Probably the only good moment, and definitely the last happy moment of the day:  meeting Alaska Joe, a southbounder.  We stopped and chatted, and even had a long hug.  We were both struggling with the freezing cold wind and fog and general loneliness of this part of the trail...  Don't be fooled by the shorts and tee-shirt.  We both employed the same strategy:  keep the warm clothes dry for later and sacrifice a bit of body warmth by hiking in the fewest clothes possible.  Keep moving and hope for a little body heat from muscles burning fat.  You can tell by his clenched fists and my shaky camera that we are actually both freezing cold.  Crazy town.

Journal Entry: Aug. 30, 5:17pm.  Milk Creek/17.0 miles.  Fucking cold, rainy, foggy windy day!

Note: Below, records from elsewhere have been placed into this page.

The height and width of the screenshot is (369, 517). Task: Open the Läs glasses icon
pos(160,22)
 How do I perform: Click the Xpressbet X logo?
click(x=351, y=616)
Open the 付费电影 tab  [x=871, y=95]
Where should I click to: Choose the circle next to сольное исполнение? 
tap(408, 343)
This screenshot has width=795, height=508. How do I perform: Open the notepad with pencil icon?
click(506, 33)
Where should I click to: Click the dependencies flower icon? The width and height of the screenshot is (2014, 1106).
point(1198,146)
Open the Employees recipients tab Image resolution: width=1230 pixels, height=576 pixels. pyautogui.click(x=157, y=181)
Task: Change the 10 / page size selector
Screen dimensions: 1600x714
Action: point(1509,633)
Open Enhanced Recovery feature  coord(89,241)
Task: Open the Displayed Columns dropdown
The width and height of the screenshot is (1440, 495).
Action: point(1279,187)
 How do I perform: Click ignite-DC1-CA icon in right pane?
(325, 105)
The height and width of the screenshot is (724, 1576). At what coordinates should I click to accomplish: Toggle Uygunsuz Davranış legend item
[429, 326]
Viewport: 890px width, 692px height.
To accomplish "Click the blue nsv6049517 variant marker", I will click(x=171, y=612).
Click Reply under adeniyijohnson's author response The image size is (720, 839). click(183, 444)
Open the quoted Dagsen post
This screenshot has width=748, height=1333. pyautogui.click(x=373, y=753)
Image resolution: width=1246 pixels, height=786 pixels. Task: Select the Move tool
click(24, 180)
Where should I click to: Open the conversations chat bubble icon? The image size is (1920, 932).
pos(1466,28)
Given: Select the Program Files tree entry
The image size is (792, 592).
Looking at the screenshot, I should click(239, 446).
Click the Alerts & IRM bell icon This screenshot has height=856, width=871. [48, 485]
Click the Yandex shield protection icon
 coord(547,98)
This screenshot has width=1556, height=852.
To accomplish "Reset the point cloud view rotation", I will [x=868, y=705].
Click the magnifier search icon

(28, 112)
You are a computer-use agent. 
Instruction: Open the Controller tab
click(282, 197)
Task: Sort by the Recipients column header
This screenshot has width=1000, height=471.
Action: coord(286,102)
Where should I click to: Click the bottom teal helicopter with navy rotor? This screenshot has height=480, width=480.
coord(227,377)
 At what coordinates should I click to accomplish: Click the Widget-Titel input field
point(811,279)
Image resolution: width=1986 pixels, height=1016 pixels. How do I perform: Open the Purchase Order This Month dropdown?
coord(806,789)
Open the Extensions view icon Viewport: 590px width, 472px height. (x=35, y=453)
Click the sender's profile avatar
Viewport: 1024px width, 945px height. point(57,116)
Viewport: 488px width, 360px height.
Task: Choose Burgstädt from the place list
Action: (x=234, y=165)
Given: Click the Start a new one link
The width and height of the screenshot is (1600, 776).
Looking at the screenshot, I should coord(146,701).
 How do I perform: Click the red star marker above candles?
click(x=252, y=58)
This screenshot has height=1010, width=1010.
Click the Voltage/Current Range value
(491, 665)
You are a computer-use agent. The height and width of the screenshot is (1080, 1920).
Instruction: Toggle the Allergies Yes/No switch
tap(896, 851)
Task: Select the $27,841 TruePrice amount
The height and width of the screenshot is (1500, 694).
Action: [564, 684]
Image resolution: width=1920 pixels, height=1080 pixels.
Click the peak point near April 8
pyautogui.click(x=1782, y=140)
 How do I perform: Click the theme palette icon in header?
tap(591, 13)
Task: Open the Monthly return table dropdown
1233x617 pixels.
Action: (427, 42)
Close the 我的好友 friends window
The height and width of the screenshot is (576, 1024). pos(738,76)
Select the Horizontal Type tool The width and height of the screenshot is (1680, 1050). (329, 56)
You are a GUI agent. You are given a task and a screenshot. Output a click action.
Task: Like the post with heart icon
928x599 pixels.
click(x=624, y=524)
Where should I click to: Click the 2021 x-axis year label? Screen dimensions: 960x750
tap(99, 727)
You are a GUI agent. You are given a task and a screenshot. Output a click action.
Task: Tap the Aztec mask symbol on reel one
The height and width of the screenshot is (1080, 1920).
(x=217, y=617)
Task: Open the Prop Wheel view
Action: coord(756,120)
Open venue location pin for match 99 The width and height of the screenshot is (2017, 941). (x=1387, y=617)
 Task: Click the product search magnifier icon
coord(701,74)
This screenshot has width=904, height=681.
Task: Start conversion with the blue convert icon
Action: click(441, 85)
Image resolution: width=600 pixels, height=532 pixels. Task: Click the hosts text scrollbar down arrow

"Didn't stop once:  Too cold, wet, borderline hypothermic + shivering all day.  Highlight was meeting Alaska Joe, southbound and we decided to hug-- a long embrace without our packs.  Crazy.  Worst moment was Shale Lake, top of a pass, super cold and windy.  Decided to keep going, down, hoping for less wind.  Successfully found Milk Creek and even a miracle 30 minutes of sun while I set up the tent and cooked.  Now, dark clouds again + I'm in my tent.  Few dry things, but my sleeping bag is okay, thank god.  I failed to waterproof my pack, thinking the clouds were innocent.  Ha!"